Page:
UNITED STATES
SECURITIES AND EXCHANGE COMMISSION
WASHINGTON, D.C. 20549
 
FORM 8-K
 
CURRENT REPORT
 
Pursuant to Section 13 or 15(d) of
The Securities Exchange Act of 1934
 
        Date of Report (Date of earliest event reported)  November 8, 2011
 
   
HARLEYSVILLE GROUP INC.
 
(Exact Name of Registrant as Specified in Charter)
 

Delaware
0-14697
51-0241172
(State or Other Jurisdiction of Incorporation)
(Commission File Number)
(IRS Employer Identification No.)
     

 
355 Maple Avenue, Harleysville, Pennsylvania
19438
(Address of Principal Executive Offices)
(Zip Code)

 
Registrant’s telephone number, including area code (215) 256-5000
 
Not Applicable
(Former name or former address, if changed since last report.)

 
Check the appropriate box below if the Form 8-K filing is intended to simultaneously satisfy the filing obligation of the registrant under any of the following provisions (see General Instruction A.2. below):
 
 oWritten communications pursuant to Rule 425 under the Securities Act (17 CFR 230.425)
 þSoliciting material pursuant to Rule 14a-12 under the Exchange Act (17 CFR 240.14a-12)
 oPre-commencement communications pursuant to Rule 14d-2(b) under the Exchange Act (17 CFR 240.14d-2(b))
 oPre-commencement communications pursuant to Rule 13e-4(c) under the Exchange Act (17 CFR 240.13e-4(c))



 



 
 

 

 

Item 8.01                  Other Events.

As previously disclosed in a Current Report on Form 8-K filed by Harleysville Group Inc. (the “Company”) on September 30, 2011, the Company and Harleysville Mutual Insurance Company, the owner of 53.5% of the Company’s issued and outstanding common stock (“Harleysville Mutual”), entered into an Agreement and Plan of Merger, dated September 28, 2011 (the “Merger Agreement”), with Nationwide Mutual Insurance Company (“Nationwide Mutual”) and its wholly owned subsidiary, Nationals Sub, Inc. (“Merger Sub”).  Pursuant to the Merger Agreement, upon receipt of all required approvals and consents, and satisfaction of all closing conditions, Harleysville Mutual will merge with and into Nationwide Mutual, and Merger Sub will merge with and into the Company.

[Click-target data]
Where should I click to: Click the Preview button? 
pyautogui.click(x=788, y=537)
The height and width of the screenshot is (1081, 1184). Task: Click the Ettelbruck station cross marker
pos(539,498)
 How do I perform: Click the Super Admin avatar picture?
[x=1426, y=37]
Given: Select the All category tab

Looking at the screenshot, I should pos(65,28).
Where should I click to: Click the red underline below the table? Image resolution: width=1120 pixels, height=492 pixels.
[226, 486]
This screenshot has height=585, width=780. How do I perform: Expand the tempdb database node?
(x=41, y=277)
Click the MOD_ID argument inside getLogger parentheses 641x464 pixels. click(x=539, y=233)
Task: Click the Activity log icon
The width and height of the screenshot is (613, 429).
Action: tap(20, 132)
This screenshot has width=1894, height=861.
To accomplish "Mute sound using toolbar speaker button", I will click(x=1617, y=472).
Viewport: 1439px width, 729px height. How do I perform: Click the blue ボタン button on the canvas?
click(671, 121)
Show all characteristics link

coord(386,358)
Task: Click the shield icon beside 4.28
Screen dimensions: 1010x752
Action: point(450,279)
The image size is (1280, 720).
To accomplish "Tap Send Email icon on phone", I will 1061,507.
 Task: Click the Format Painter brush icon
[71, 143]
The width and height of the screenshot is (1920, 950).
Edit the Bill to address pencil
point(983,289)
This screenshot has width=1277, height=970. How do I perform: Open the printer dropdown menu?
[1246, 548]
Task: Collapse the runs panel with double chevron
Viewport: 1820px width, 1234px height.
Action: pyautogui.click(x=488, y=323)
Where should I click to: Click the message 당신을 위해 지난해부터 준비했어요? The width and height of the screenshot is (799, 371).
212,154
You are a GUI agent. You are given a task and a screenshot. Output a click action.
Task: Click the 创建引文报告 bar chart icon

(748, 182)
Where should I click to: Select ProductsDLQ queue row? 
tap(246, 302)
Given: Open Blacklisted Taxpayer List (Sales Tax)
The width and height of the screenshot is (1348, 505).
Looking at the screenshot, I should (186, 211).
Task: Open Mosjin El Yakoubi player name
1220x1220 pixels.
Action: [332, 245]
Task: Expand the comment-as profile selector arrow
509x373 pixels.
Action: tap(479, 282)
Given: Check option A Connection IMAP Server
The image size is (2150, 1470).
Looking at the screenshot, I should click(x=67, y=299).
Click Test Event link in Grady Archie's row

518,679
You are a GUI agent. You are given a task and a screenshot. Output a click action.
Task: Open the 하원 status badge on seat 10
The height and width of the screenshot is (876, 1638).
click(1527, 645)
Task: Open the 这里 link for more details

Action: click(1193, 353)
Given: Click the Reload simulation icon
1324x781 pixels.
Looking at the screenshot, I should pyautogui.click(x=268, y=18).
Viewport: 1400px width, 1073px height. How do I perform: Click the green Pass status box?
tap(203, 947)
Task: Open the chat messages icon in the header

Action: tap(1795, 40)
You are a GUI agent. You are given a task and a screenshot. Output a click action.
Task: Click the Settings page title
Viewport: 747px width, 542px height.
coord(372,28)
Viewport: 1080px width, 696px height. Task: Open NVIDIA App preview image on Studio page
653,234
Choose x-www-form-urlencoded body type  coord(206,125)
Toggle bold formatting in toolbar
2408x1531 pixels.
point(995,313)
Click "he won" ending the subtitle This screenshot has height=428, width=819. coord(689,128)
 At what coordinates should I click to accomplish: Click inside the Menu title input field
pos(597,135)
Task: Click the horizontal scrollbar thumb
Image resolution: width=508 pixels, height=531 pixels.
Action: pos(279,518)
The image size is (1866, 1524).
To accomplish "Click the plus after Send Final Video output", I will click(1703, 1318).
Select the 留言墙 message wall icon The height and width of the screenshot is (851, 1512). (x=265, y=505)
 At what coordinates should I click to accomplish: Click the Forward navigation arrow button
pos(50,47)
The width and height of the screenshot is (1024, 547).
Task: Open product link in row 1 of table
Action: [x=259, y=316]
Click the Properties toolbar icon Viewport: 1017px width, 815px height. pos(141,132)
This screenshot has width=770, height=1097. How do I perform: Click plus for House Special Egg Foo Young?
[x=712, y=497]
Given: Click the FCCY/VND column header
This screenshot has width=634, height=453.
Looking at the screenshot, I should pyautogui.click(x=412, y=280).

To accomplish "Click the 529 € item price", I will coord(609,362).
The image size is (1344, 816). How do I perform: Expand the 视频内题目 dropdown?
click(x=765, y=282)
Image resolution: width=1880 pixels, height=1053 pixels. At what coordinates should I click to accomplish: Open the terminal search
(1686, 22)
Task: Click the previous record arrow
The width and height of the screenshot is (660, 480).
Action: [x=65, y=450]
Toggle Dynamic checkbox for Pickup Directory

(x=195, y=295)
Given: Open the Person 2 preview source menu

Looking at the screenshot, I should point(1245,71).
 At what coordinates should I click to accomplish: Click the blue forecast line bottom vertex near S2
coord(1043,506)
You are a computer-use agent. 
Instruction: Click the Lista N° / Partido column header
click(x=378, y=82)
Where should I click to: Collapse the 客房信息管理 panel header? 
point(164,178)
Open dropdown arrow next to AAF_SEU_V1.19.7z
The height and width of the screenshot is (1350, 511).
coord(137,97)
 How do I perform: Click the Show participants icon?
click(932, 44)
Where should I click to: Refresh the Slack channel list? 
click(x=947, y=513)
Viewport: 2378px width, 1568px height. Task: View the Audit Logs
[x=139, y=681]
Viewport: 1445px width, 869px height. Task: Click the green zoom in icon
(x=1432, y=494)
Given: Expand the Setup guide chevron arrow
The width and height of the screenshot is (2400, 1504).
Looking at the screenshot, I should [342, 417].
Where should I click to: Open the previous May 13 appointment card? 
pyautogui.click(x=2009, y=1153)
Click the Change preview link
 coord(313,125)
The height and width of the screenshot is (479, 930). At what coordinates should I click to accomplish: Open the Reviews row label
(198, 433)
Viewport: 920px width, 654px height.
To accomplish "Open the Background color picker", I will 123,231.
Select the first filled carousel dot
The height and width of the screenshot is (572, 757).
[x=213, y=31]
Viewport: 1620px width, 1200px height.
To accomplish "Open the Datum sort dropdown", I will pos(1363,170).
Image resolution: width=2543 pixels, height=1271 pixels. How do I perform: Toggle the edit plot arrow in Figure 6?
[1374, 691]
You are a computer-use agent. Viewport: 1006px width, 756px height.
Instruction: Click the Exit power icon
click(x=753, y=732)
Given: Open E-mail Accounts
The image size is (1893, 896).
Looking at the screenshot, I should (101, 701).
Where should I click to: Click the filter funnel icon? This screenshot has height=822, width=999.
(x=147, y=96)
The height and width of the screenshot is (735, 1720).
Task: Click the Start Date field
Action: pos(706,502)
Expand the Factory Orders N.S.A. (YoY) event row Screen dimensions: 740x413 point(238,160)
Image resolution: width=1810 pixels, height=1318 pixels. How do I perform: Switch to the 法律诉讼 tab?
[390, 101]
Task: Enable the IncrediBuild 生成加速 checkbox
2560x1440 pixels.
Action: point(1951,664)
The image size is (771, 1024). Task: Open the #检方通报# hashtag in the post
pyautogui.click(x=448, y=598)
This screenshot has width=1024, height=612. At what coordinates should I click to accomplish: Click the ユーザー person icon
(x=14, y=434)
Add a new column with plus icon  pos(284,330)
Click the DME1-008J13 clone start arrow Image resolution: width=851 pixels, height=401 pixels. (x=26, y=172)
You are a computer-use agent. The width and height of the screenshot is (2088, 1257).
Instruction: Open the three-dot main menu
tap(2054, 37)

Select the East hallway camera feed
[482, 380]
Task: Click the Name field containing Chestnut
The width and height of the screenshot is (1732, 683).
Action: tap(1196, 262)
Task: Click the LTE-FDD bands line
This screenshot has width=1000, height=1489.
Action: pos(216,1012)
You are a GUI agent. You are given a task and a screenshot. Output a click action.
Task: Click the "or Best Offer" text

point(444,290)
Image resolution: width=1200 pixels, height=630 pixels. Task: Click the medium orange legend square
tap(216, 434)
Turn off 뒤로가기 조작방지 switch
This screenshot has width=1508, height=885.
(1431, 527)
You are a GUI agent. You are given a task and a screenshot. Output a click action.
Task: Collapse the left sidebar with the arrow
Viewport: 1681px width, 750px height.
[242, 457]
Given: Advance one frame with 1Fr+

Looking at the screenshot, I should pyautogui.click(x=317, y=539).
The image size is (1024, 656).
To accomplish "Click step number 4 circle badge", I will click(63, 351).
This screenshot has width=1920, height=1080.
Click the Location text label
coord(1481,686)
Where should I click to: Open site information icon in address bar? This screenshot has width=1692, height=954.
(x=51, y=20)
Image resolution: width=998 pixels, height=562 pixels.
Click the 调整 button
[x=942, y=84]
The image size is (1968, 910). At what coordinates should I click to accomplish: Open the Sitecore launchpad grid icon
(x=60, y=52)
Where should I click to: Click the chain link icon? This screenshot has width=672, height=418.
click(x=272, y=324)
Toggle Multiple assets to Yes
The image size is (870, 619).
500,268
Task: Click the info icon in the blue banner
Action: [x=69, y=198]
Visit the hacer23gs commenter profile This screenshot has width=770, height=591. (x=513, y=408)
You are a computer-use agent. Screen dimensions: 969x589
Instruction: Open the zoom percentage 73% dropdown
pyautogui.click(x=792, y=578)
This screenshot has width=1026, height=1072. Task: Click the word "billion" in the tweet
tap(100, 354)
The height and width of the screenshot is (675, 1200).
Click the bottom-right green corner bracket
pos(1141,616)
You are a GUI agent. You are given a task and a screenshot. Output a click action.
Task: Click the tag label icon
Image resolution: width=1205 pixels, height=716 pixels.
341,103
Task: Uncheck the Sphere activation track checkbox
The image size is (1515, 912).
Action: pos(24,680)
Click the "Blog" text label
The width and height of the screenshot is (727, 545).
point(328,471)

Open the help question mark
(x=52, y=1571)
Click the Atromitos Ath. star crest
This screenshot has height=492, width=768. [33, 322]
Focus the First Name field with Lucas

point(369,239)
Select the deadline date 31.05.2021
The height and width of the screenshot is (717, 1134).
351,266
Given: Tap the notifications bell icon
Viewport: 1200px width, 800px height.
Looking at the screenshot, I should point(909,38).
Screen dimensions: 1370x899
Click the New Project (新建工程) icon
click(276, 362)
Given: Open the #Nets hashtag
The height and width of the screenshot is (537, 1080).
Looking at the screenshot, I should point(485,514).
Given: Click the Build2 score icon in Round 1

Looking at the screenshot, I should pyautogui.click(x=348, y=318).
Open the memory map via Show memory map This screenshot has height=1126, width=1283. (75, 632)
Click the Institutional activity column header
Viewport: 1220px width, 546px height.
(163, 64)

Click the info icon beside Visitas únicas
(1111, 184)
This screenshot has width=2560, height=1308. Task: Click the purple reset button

Task statement:
Please continue the Harleysville Group Form 8-K report from the point where it stops.

Written answer:
On November 8, 2011, Harleysville Mutual was notified by the United States Federal Trade Commission of the early termination of the waiting period under the Hart-Scott-Rodino Antitrust Improvements Act of 1976, as amended (the “HSR Act”), in connection with the merger transactions contemplated under the Merger Agreement.  Such early termination or expiration of the waiting period under the HSR Act is one of the conditions that must be met before each party to the Merger Agreement is obligated to close the proposed transactions.

Additional Information and Where to Find It

This communication may be deemed to be solicitation material in respect of the proposed transactions between Harleysville and Nationwide.  In connection with the proposed transactions, a proxy statement of the Company and other materials will be filed with the SEC.  WE URGE INVESTORS TO READ THE PROXY STATEMENT AND THESE OTHER MATERIALS CAREFULLY WHEN THEY BECOME AVAILABLE BECAUSE THEY WILL CONTAIN IMPORTANT INFORMATION ABOUT THE COMPANY AND THE PROPOSED TRANSACTIONS.  Investors will be able to obtain free copies of the proxy statement (when available) as well as other filed documents containing information about the Company on the SEC’s website at http://www.sec.gov.  Free copies of the Company’s SEC filings are also available from Harleysville Group Inc., 355 Maple Avenue, Harleysville, PA 19438-2297, Attention: Mark R. Cummins, Executive Vice President, Chief Investment Officer & Treasurer.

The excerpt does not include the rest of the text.